The Conference Board’s Advancing Women in Leadership Council

Bias is pervasive; everyone has personal preferences. It is human nature to make quick assessments about situations and people based on past experiences, culture, perceptions of safety, etc.  And, importantly, there is nothing inherently bad about having these biases . . . unless they lead to unfair or illegal decision-making. Hidden prejudices may manifest in the form of subtle behaviors that, taken for granted in the workplace, can hinder collaboration, harm diversity efforts, undermine individual credibility, and potentially lead to illegal discrimination.
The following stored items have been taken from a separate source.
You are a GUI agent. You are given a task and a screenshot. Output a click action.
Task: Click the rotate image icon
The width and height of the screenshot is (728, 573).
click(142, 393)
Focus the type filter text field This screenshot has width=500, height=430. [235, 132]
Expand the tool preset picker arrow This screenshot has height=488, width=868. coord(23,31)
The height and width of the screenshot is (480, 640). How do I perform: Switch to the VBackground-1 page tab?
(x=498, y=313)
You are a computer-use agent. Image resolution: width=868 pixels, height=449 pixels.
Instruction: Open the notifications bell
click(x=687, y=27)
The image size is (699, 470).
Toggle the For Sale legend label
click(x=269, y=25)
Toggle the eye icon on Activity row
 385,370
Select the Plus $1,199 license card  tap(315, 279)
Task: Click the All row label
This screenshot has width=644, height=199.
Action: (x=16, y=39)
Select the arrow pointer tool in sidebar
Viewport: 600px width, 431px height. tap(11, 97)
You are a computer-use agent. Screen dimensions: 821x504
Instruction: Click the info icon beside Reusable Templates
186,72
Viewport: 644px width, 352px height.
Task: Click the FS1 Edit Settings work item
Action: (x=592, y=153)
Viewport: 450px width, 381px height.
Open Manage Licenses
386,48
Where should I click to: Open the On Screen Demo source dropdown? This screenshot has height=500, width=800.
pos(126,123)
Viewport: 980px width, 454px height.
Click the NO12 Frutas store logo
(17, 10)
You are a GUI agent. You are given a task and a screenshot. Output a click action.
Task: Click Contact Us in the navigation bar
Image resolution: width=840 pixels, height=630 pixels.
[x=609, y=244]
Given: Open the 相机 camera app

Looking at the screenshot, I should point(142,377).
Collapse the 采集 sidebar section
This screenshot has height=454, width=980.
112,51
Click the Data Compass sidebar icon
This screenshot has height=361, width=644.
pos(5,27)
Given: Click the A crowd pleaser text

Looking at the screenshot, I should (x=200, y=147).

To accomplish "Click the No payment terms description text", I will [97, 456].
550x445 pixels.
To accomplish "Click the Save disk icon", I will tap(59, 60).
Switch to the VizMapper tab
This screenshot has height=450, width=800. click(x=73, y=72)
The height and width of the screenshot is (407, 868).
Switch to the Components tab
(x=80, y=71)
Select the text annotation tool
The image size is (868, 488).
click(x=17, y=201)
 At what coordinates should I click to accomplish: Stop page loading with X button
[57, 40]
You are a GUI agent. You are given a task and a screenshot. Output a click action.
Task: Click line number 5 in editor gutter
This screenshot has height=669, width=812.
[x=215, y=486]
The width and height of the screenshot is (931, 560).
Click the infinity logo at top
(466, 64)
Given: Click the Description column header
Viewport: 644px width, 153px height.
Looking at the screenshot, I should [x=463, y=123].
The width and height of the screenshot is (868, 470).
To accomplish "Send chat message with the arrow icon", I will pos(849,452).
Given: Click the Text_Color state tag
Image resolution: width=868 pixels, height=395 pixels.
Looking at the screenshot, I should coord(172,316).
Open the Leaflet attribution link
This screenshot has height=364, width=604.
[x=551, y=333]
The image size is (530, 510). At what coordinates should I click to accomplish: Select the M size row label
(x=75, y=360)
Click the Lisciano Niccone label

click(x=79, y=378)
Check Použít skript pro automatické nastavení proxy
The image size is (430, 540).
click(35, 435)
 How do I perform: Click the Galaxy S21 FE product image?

Citing real-world examples and engaging participants in discussion of their own experiences pertaining to unconscious bias, we will address practical steps for addressing two key topics:
1. How can people mitigate harms that arise from judgments they may not even be aware they have? The insidious nature of implicit behavior is that it is very hard to identify.  However, by focusing on three things – (a) identifying the places where hidden biases undermine business results, (b) daily individual practices of deliberate inclusion, and (c) organizational processes designed to ensure objectivity in decision-making – the harmful impacts of implicit bias can be mitigated, if not eliminated. Importantly, by taking these actions, people will be in position to thrive and contribute to their fullest potential.
2. Can training make a difference? Training is a critical means of communicating and illustrating the impact of implicit and bias and ways to support leaders and employees in creating a more inclusive culture.  Training helps to accomplish the following:

  • Helps to ensure that people understand what unconscious bias is, when it happens, and ways in which it can impact teamwork and other important business objectives.
  • Highlights clear and actionable steps that people can take when they recognize behavior that should be challenged.
  • Creates a workplace where employees are encouraged to speak freely and respectfully about what’s on their mind without fear of repercussion.